I've still got about $300 to wager to clear the bonus (and at this point, I'm ~$40 down so I'll come out slightly ahead if I break even from here on out). But, I'm not sure it is worth playing 1/2 LHE anymore on the site because the swings suck and I don't need that stress. Instead, I think I should finish up with NLHE where I should be able to protect my hands better. It will also allow people to outdraw me a bit more effectively :) Long-handed hold'em is not a bad idea either.

If anything, this has been a good education for me on playing with loose players (they are surprisingly aggressive too -- they'll represent an A with their 44 on the river with 5 overcards on the board and me betting the whole way). These are the lessons I've taken away:

  1. Missing the flop is bad, even if you have overcards. Very rarely will you be able to chase them out by betting it down, and they'll happily show their pair of 2s on the river to take the pot. Continuation bets can be useful, but slow it down on the turn. This was a major leak for my first few sessions -- on Stars you can usually get it down to one player and possibly force them out, no way on Pacific.
  2. Top pair will rarely hold up. Just a reality of 4 players calling the flop bet, one of them is bound to hit on the turn or get enough to chase the river draw.

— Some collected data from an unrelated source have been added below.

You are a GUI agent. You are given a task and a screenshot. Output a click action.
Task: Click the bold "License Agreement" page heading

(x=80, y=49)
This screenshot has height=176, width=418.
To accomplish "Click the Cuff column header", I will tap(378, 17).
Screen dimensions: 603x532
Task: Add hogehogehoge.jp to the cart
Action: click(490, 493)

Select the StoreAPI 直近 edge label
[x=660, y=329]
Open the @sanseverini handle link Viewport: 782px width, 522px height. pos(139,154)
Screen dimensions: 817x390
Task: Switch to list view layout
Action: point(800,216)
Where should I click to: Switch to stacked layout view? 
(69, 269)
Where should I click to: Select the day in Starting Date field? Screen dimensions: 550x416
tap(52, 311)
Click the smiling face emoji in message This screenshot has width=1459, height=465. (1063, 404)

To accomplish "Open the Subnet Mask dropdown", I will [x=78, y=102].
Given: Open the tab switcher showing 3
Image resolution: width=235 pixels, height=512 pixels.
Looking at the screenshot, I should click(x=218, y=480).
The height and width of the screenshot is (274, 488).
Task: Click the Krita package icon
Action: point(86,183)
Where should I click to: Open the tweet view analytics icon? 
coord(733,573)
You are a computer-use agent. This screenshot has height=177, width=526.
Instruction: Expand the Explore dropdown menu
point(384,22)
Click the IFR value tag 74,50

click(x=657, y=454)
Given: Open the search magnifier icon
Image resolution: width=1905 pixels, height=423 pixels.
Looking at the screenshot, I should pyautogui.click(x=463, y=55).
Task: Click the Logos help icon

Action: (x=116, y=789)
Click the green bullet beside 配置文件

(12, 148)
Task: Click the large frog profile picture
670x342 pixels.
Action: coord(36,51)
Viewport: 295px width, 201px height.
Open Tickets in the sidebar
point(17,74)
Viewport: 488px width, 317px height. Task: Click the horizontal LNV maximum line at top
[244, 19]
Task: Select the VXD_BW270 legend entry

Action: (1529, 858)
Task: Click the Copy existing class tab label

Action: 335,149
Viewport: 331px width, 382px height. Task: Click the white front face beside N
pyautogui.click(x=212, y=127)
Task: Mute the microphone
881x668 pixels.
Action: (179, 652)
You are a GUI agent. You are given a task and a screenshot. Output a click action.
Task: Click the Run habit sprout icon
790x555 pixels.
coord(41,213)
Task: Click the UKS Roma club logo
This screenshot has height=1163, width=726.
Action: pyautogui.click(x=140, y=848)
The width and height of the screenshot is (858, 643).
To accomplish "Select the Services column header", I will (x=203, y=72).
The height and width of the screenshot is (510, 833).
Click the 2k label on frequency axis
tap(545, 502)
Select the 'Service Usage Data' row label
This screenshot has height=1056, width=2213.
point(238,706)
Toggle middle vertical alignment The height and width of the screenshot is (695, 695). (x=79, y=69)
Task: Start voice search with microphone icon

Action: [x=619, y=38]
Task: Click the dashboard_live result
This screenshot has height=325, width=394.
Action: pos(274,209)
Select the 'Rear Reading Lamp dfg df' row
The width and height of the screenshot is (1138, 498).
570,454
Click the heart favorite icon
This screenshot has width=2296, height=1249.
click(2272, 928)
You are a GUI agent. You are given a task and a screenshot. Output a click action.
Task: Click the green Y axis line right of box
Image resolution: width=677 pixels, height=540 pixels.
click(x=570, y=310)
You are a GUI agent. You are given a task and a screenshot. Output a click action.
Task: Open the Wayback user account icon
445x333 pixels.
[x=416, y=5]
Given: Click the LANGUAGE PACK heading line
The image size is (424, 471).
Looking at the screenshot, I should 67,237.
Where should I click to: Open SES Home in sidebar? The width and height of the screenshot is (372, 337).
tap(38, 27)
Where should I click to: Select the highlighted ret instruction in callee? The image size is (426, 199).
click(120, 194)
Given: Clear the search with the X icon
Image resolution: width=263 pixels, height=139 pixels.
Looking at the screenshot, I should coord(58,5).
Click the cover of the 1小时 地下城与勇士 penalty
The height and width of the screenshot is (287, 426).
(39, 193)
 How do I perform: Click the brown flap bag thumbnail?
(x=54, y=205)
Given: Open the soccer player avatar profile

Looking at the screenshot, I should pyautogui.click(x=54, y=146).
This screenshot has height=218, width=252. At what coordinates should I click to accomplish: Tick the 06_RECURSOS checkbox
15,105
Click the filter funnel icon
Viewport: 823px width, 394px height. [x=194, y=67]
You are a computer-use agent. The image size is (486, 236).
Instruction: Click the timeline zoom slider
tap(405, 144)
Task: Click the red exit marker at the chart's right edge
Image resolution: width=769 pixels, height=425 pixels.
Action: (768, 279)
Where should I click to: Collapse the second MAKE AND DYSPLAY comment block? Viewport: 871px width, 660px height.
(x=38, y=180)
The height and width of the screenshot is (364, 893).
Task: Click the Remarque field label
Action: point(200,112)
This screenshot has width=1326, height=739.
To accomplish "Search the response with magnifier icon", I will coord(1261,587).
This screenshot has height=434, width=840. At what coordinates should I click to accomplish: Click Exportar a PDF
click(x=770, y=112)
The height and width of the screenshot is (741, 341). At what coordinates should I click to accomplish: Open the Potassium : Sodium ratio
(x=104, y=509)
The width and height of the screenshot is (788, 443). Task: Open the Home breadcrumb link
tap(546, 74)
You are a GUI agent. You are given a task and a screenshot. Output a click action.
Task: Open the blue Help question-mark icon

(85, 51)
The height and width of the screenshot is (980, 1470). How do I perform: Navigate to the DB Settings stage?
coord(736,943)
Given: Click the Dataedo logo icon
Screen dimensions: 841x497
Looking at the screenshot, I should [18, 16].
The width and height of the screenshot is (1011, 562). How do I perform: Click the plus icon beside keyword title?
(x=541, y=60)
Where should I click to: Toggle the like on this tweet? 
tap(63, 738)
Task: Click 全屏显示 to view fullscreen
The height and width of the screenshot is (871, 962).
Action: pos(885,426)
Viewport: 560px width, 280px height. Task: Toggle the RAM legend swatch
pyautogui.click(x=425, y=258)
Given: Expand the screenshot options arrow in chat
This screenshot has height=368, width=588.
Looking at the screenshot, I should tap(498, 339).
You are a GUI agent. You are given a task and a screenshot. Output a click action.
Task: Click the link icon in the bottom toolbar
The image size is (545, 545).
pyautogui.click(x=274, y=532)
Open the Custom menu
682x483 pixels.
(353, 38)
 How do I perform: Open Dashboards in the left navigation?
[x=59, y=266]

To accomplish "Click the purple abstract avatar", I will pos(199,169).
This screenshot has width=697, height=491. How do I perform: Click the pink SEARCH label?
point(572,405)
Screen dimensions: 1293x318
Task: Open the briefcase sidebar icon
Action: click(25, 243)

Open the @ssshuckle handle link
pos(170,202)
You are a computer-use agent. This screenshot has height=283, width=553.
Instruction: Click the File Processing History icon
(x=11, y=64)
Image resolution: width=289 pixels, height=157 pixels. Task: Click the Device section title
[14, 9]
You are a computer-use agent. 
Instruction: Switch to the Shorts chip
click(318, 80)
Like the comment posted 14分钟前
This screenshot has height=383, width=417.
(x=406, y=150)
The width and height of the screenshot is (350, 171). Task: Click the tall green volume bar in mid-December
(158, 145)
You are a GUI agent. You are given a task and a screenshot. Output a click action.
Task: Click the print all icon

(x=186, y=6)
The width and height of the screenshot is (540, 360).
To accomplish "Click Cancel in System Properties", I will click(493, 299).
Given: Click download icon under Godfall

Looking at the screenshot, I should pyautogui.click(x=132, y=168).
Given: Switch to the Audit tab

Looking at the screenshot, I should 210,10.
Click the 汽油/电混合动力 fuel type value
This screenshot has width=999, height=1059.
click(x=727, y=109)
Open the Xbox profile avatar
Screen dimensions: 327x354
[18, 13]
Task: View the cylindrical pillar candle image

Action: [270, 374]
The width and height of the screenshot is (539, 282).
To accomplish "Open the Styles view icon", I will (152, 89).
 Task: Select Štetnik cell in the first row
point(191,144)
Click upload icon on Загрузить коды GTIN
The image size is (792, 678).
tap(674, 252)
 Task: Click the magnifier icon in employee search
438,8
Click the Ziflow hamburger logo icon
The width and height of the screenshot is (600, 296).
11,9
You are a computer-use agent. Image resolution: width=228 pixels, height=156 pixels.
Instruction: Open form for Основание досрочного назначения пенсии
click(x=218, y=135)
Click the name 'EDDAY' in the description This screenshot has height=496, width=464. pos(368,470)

  3. Lots of variance. You'd think that a huge edge of a good player would help reduce variance, but it actually makes it worse because you play fewer hands and don't get lucky as much.
  4. It is worth calling the river bet (maybe even the turn) even if you don't improve. I've seen a lot of desperate river bluffs or bluff-raises. You'll pretty much always have odds to call, sometimes even an overcall.
  5. Aggressiveness is good, but only if you believe you have the best hand. Otherwise, there is little chance of making a better hand fold.
I learned a lot about my leaks:
  1. Two high cards are my kryptonite. I was too aggressive with overcards when I miss the flop. Less continuation bets unless I have only 1 opponent (maybe 2). Less follow-up bets when I have nothing on the turn and I bet the flop... Less river bets when I still have nothing but try to steal the pot...
  2. I usually pay off draws that beat me (many times I had the right read when they drew out on the turn, but couldn't lay it down because of the bluffing factor at low limits).
  3. Still working on valuations of hands at 6-max.
Anyway, that covers it. I should probably edit this when I'm less tired.